[Start of Attachment]

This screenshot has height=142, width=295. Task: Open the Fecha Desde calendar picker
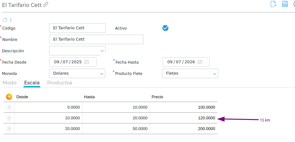(x=87, y=62)
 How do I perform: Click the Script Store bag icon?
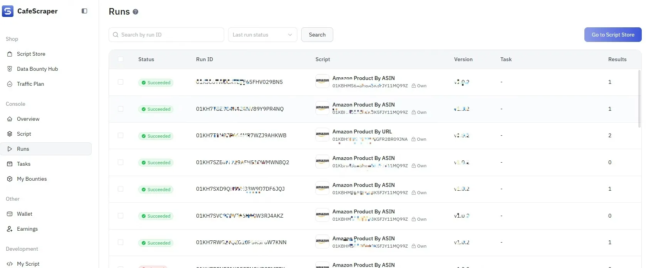pos(10,54)
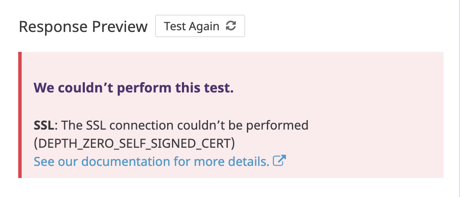The height and width of the screenshot is (197, 460).
Task: Click the red left border of the alert
Action: click(20, 115)
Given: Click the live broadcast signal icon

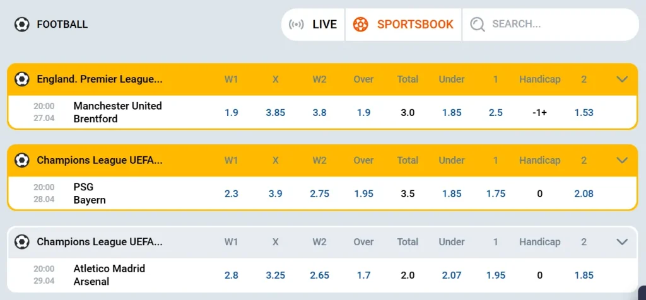Looking at the screenshot, I should coord(296,25).
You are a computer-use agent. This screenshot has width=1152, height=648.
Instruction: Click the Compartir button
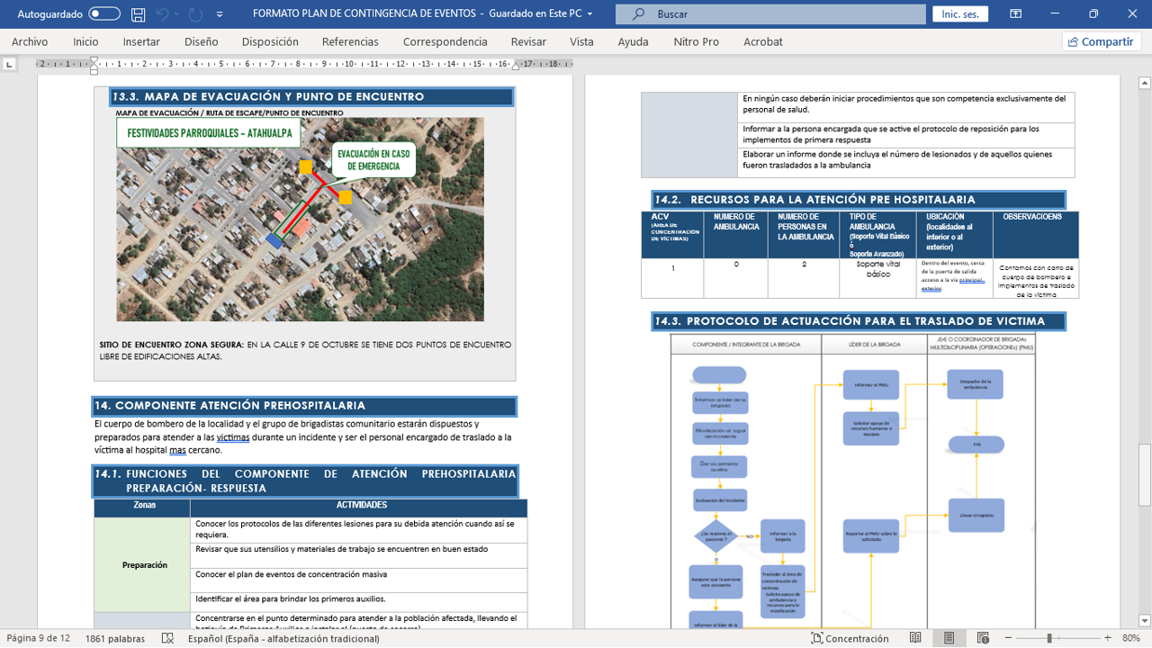pos(1101,41)
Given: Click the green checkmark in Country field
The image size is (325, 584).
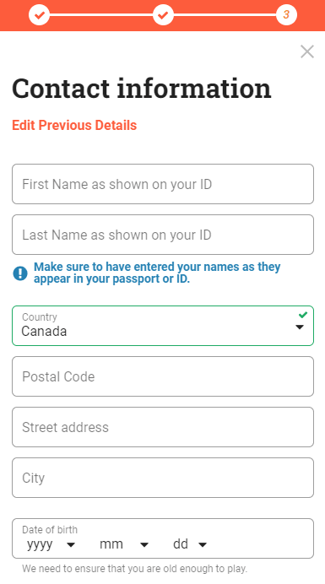Looking at the screenshot, I should pyautogui.click(x=303, y=315).
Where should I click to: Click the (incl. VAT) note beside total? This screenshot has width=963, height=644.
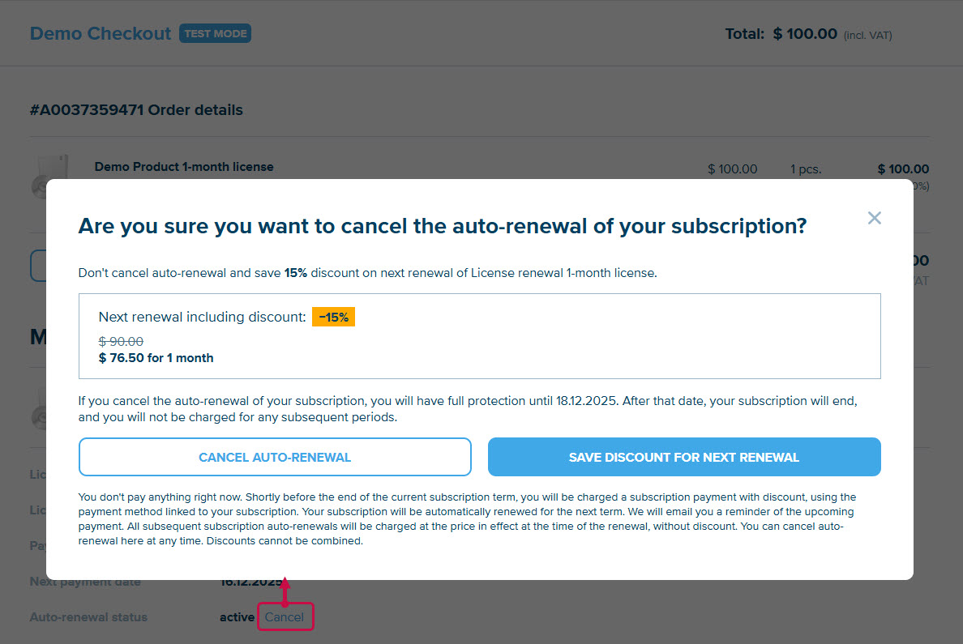[x=867, y=36]
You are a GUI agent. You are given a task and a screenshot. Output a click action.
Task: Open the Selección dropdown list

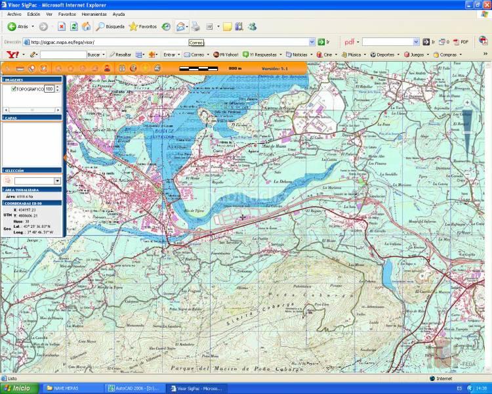[57, 181]
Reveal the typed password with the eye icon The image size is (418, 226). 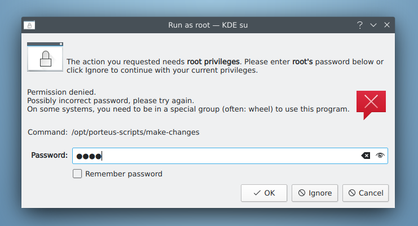pyautogui.click(x=380, y=156)
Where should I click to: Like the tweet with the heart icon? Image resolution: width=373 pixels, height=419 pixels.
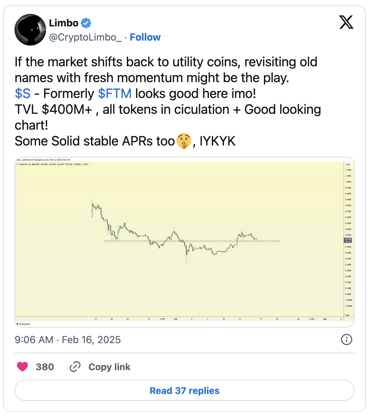pos(22,367)
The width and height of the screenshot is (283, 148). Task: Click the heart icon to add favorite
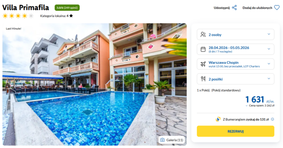point(277,7)
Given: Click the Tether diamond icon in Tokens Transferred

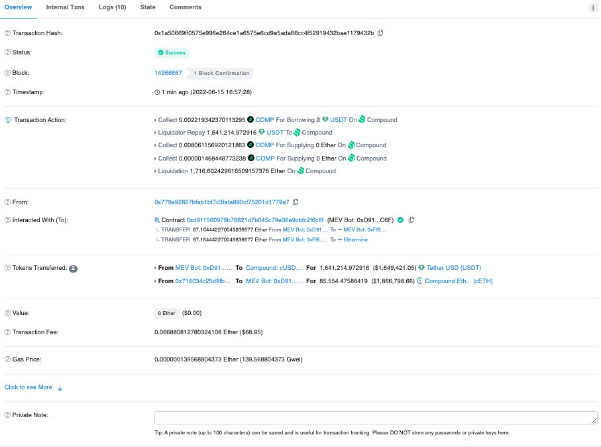Looking at the screenshot, I should [421, 268].
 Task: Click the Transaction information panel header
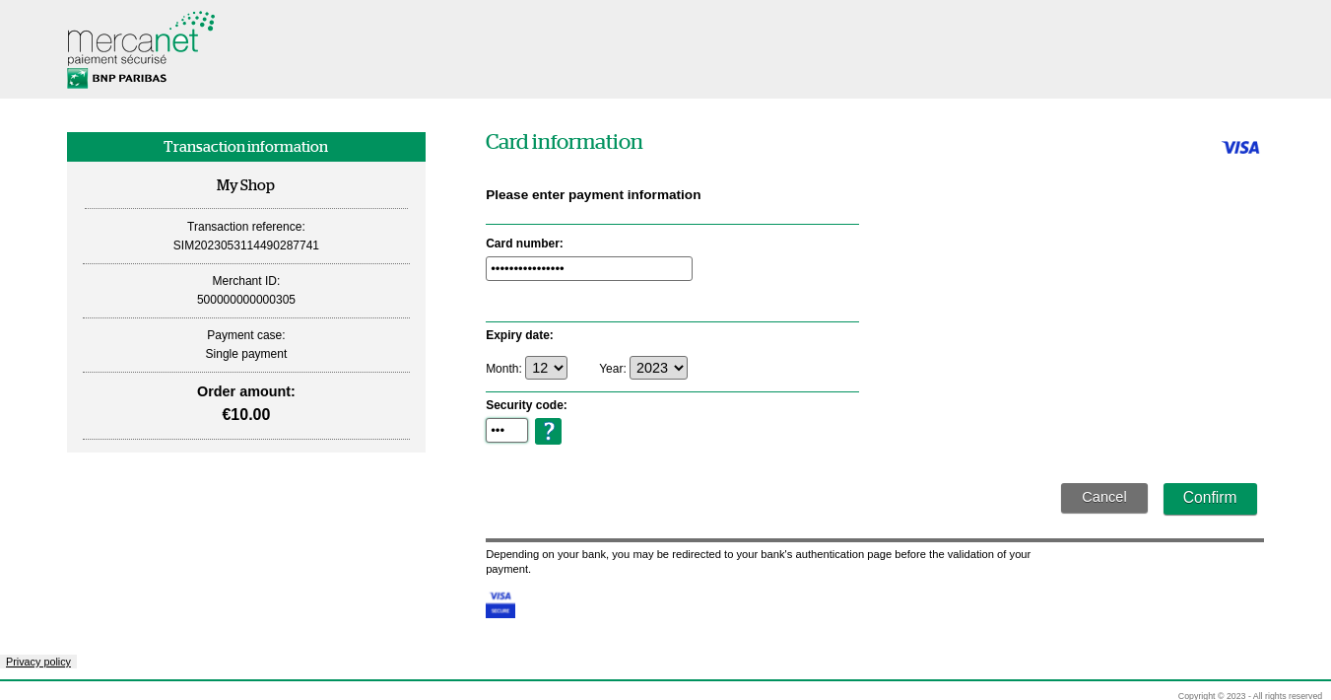click(245, 147)
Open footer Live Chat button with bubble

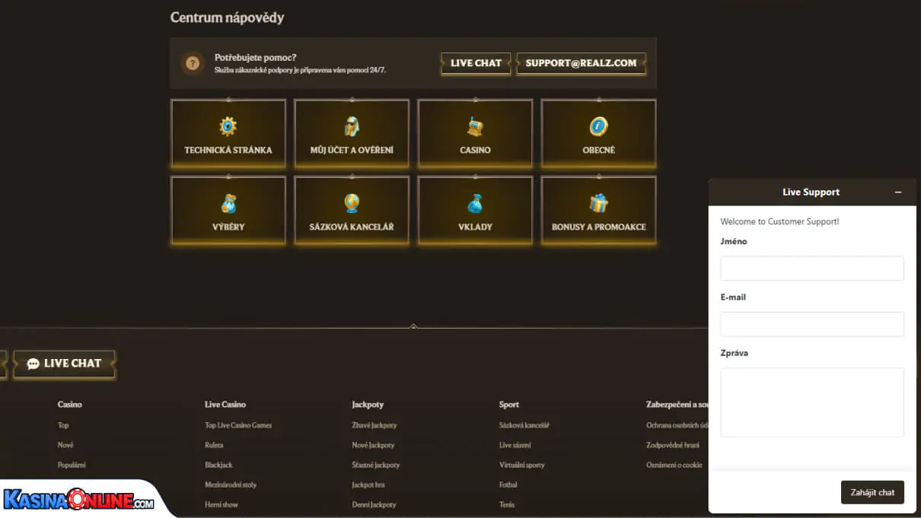[65, 364]
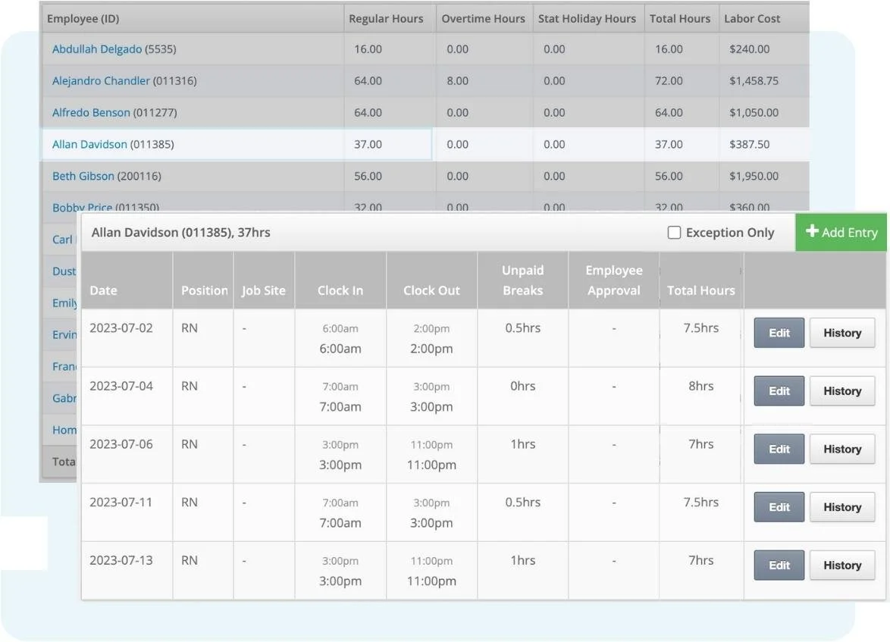View History for the 2023-07-02 entry

(842, 332)
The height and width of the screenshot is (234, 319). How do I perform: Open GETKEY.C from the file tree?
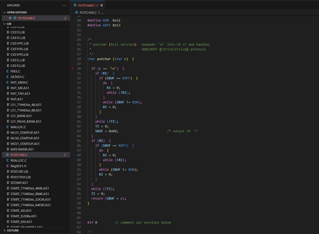[x=17, y=77]
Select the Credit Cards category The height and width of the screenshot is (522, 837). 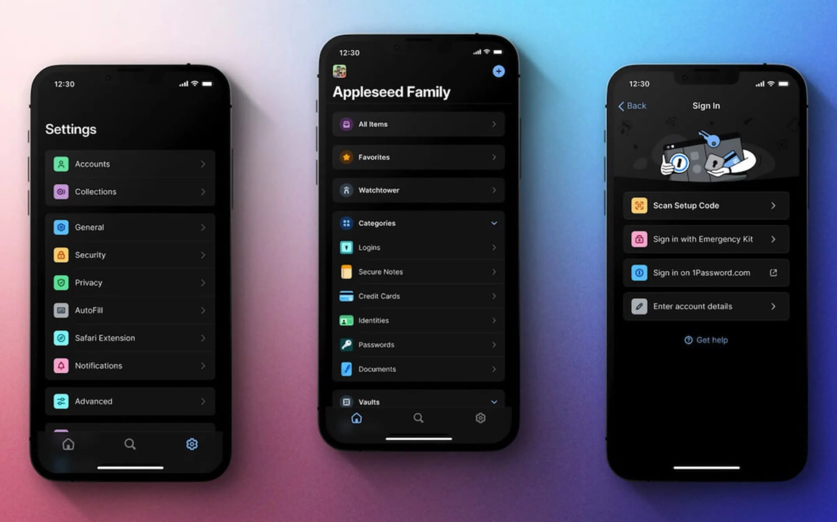pos(417,295)
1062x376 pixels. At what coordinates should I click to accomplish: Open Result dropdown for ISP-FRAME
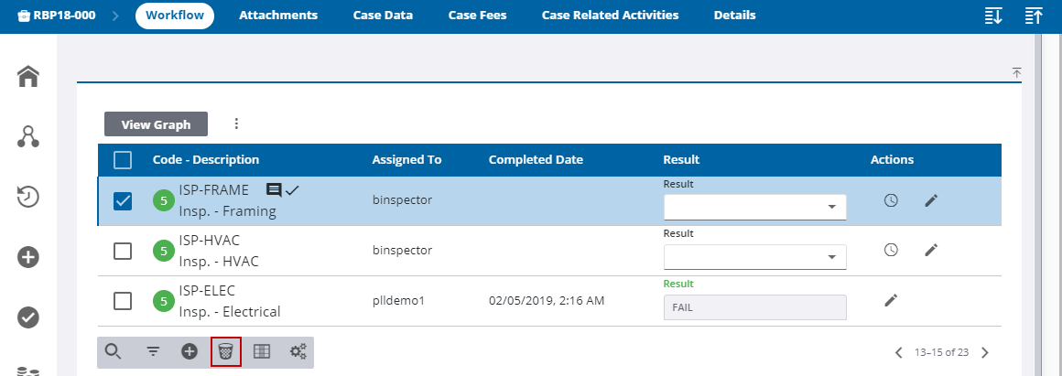[754, 208]
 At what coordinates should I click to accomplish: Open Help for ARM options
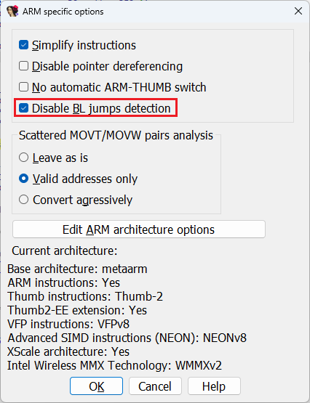coord(214,386)
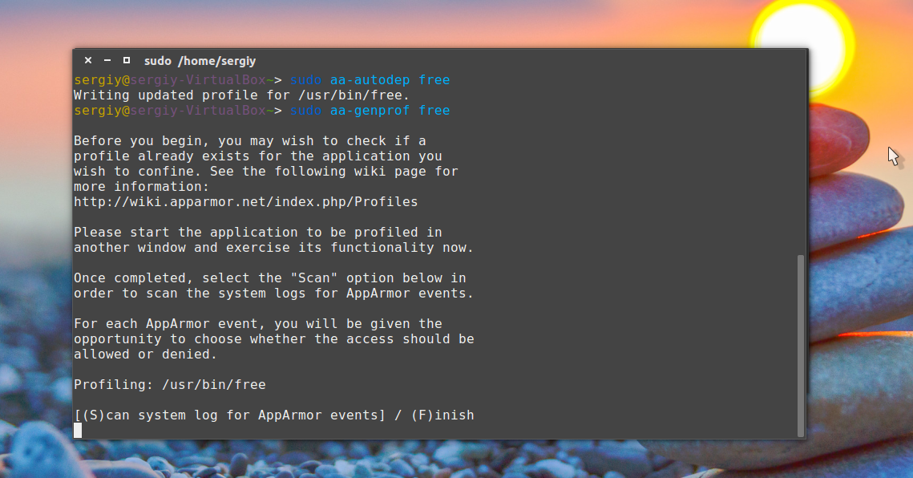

[End of Attachment]

Whenever a line in the entries holds the word "agent", copy that line.

You are a computer-use agent. This screenshot has width=1152, height=648.
You are a GUI agent. You are given a task and a screenshot. Output a click action.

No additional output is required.